Combine reals with reals and \(j\) terms with \(j\) terms.

\[Z = R+ j X_L − j X_C \nonumber\]

\[Z = 500+ j 188.5 − j 294.7 \Omega \nonumber\]

\[Z \approx 500− j 106.2\Omega = 511.2\angle −12^{\circ} \Omega \nonumber\]

At 200 Hz \(X_C\) will ten times larger and \(X_L\) will be ten times smaller.

\[X_C = −j2947 \Omega \nonumber\]

\[X_L = j18.85 \Omega \nonumber\]

\[Z = 500 + j18.85 −j2947 \Omega \nonumber\]

\[Z \approx 500 −j2928 \Omega = 2970\angle −80.3^{\circ} \Omega \nonumber\]

At 20 kHz \(X_C\) will ten times smaller and \(X_L\) will be ten times larger.

\[X_C = −j29.47 \Omega \nonumber\]

\[X_L = j1885 \Omega \nonumber\]

\[Z = 500 + j1885 −j29.47 \Omega \nonumber\]

\[Z \approx 500 + j1856 \Omega = 1922\angle 74.9^{\circ} \Omega \nonumber\]

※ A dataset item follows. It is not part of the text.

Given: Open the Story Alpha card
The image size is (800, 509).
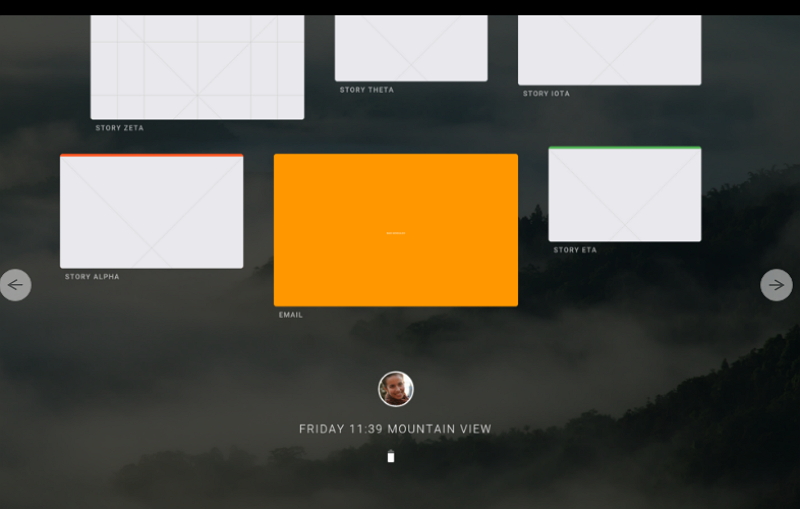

To help visualize this complex impedance, it is useful to construct a phasor plot as shown in Figure \(\PageIndex{3}\). We will do this for the initial case of 2 kHz. The resistive component is the horizontal vector of length 500 (yellow). \(X_L\) is straight up (blue) at \(188.5\angle 90^{\circ}\), and \(X_C\) is straight down (red) at \(294.7\angle −90^{\circ}\). By copying the \(X_L\) vector and then shifting it down and next to \(X_C\), the difference between the two reactive components can be seen (purple component directly above the \(X_L\) copy). This Figure \(\PageIndex{2}\) Circuit for Example \(\PageIndex{2}\). reactive sum is then copied and shifted right to join the resistive component to show the final result. This is \(511.2\angle −12^{\circ} \Omega\) (green), as expected.

Example \(\PageIndex{3}\)

Determine the impedance of the network shown in Figure \(\PageIndex{4}\). If the input frequency is 1 kHz, determine the capacitor and inductor values.

The reactance values are already given, so we simply add them to determine the impedance in rectangular form. Combine reals with reals and \(j\) terms with \(j\) terms, and then convert to polar form.

\[Z = R+j X_L − j X_C \nonumber\]

\[Z = 750+j 600 − j 200 \Omega \nonumber\]

\[Z = 750+j 400 \Omega = 850\angle 28.1^{\circ} \Omega \nonumber\]

To find the capacitance and inductance, we simply rearrange the reactance formulas and solve. First, the inductor:

\[X_L = j 2\pi f L \nonumber\]

\[L = \frac{| X_L |}{2\pi f} \nonumber\]

\[L = \frac{ 600\Omega}{2\pi 1kHz} \nonumber\]

\[L \approx 95.5 mH \nonumber\]

And now for the capacitor:

\[X_C = − j \frac{1}{2 \pi f C} \nonumber\]

\[C = \frac{1}{2\pi f | X_C | } \nonumber\]

\[C = \frac{1}{2\pi 1 kHz 200 \Omega} \nonumber\]

\[C = 796 nF \nonumber\]

A plot of the impedance vector summation is shown in Figure \(\PageIndex{5}\). Note how the three components combine graphically to arrive at \(Z\).